Interessanter sind Feynmans allgemeine Überlegungen zum Thema:
The question now is, how does it really work ? What machinery is actually producing this thing? Nobody knows any machinery. Nobody can give you a deeper explanation of this phenomenon than I have given; that is, a description of it.
[Die Frage ist, wie funktioniert das wirklich? Welche Maschinerie steckt tasächlich dahinter? Niemand kennt irgendeine Maschinerie.
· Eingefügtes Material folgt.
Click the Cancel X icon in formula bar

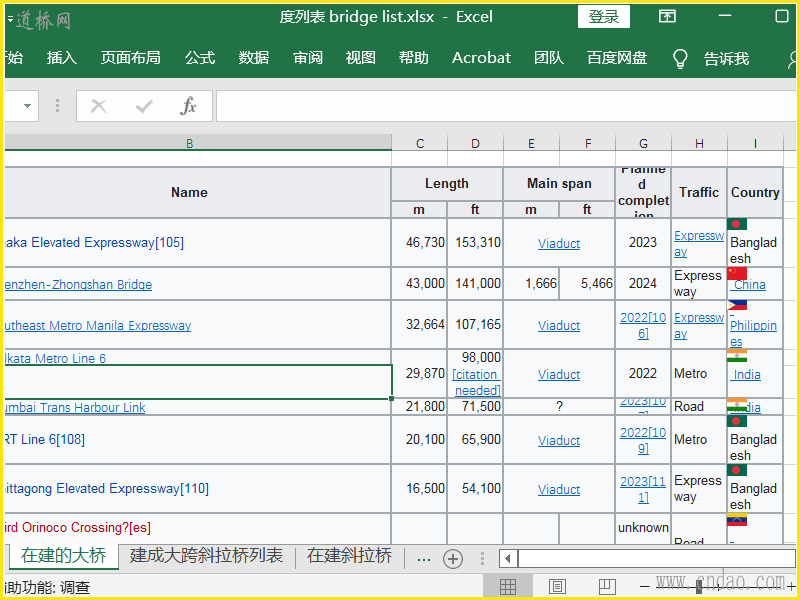[x=98, y=106]
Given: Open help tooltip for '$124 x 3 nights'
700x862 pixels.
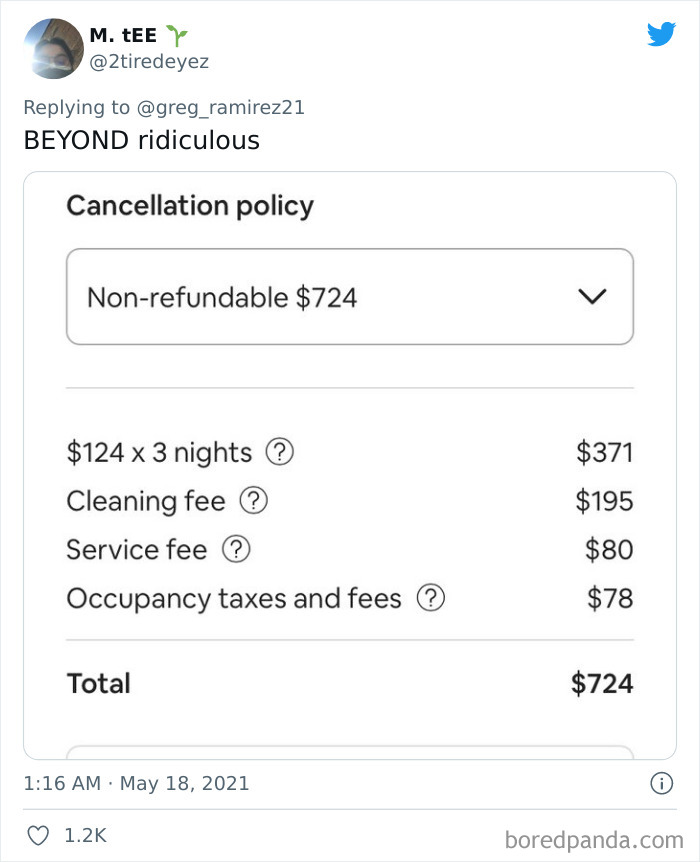Looking at the screenshot, I should tap(280, 453).
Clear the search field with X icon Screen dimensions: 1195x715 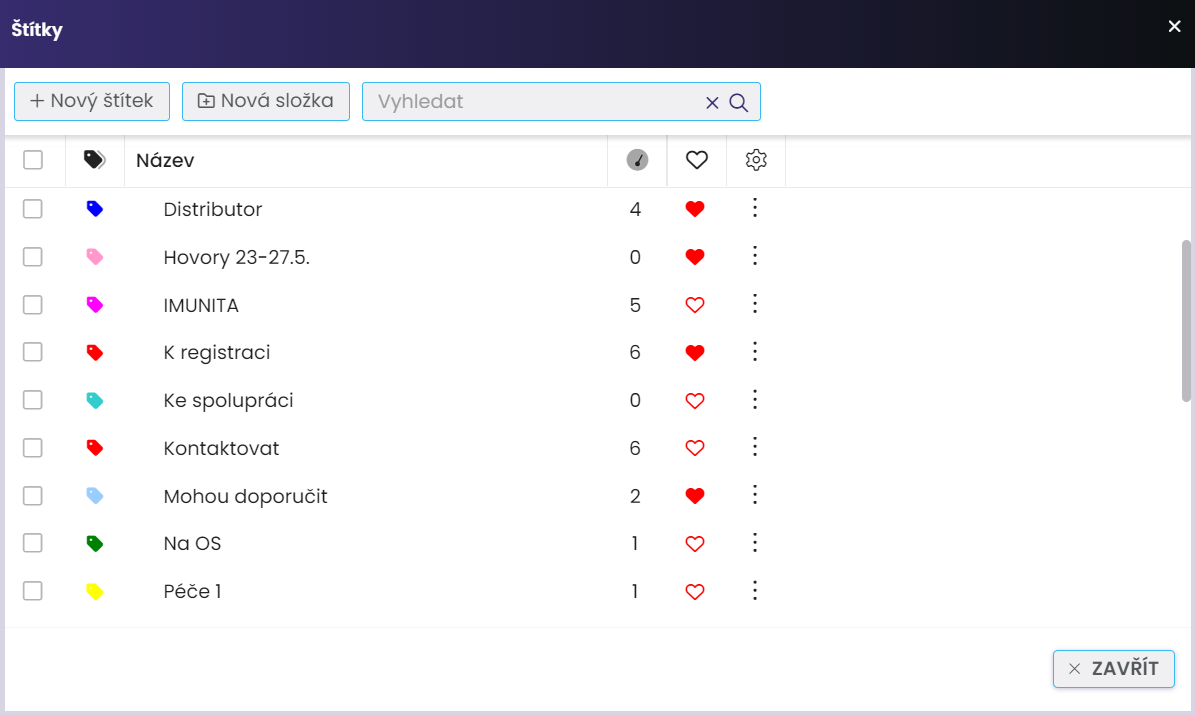pyautogui.click(x=712, y=102)
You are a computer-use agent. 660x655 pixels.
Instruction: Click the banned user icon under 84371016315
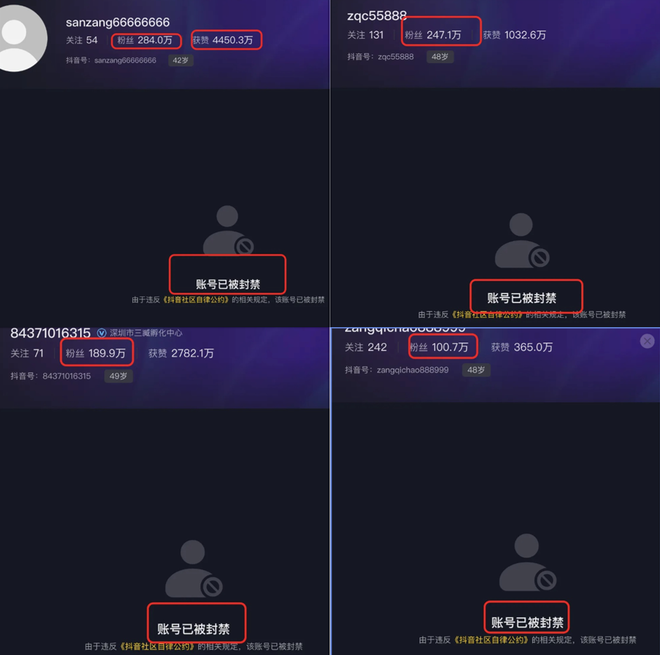click(194, 569)
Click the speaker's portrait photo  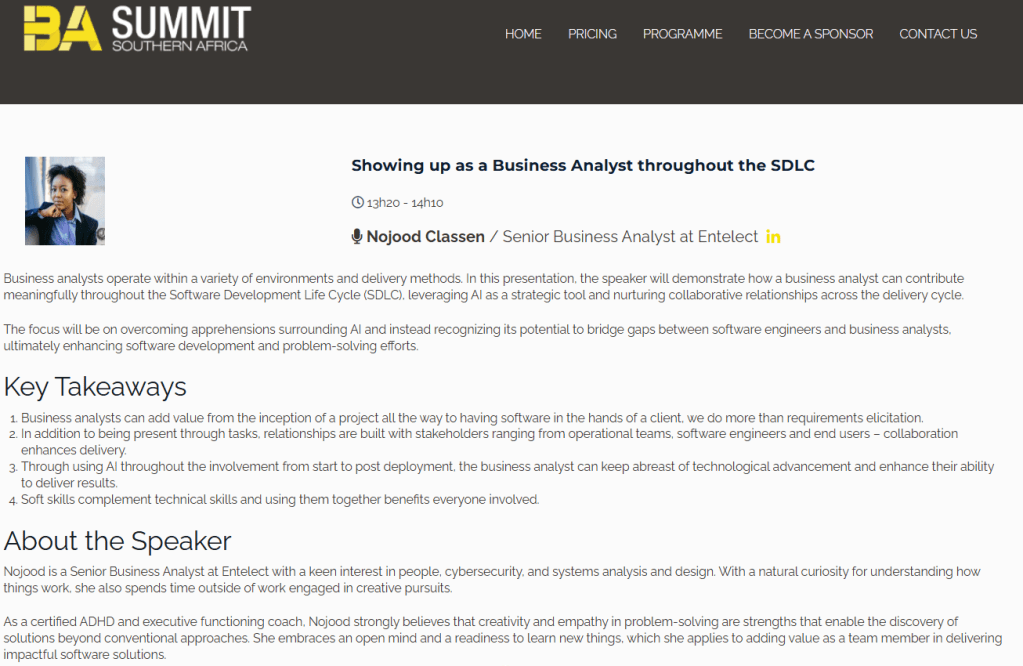(64, 200)
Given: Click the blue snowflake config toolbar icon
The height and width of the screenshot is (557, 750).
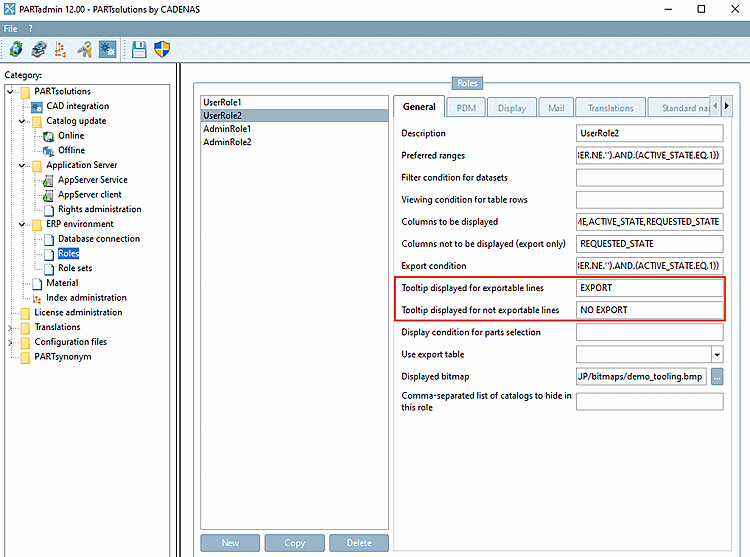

Niemand kann eine tiefere Erklärung dieses Phänomens geben, als ich es getan habe, nämlich, eine Beschreibung.]
Letztlich – auf der fundamentalen Ebene – kann die Physik die Welt nicht “erklären”, sondern nur beschreiben.
Anschließend gibt es noch ein paar Seitenhiebe auf die Wissenschaftsphilosophie, von der Feynman keine große Meinung hatte:
A philosopher once said ‘It is necessary for the very existence of science that the same conditions always produce the same results’. Well, they do not. …
What is necessary ‘for the very existence of science’, and what the characteristics of nature are, are not to be determined by pompous preconditions, they are determined always by the material with which we work, by nature herself….
In fact it is necessary for the very existence of science that minds exist which do not allow that nature must satisfy some preconceived conditions, like those of our philosopher.
Ein Philosoph hat einmal gesagt: “Es ist für die bloße Existenz der Wissenschaft absolut notwendig, dass dieselben Bedingungen immer dieselben Ergebnisse produzieren.” Nun, das tun sie nicht. …
Was für die “bloße Existenz der Wissenschaft” notwendig ist und was die Eigenschaften der Natur sind, wird nicht durch hochtrabende Annahmen bestimmt, sondern immer durch das Material mit dem wir arbeiten, durch die Natur selbst….
Tatsächlich ist es für die bloße Existenz der Wissenschaft notwendig, dass es einen Verstand gibt, der nicht annimmt, dass die Natur irgendwelchen vorgefassten Bedingungen genügt, wie die unseres Philosophen.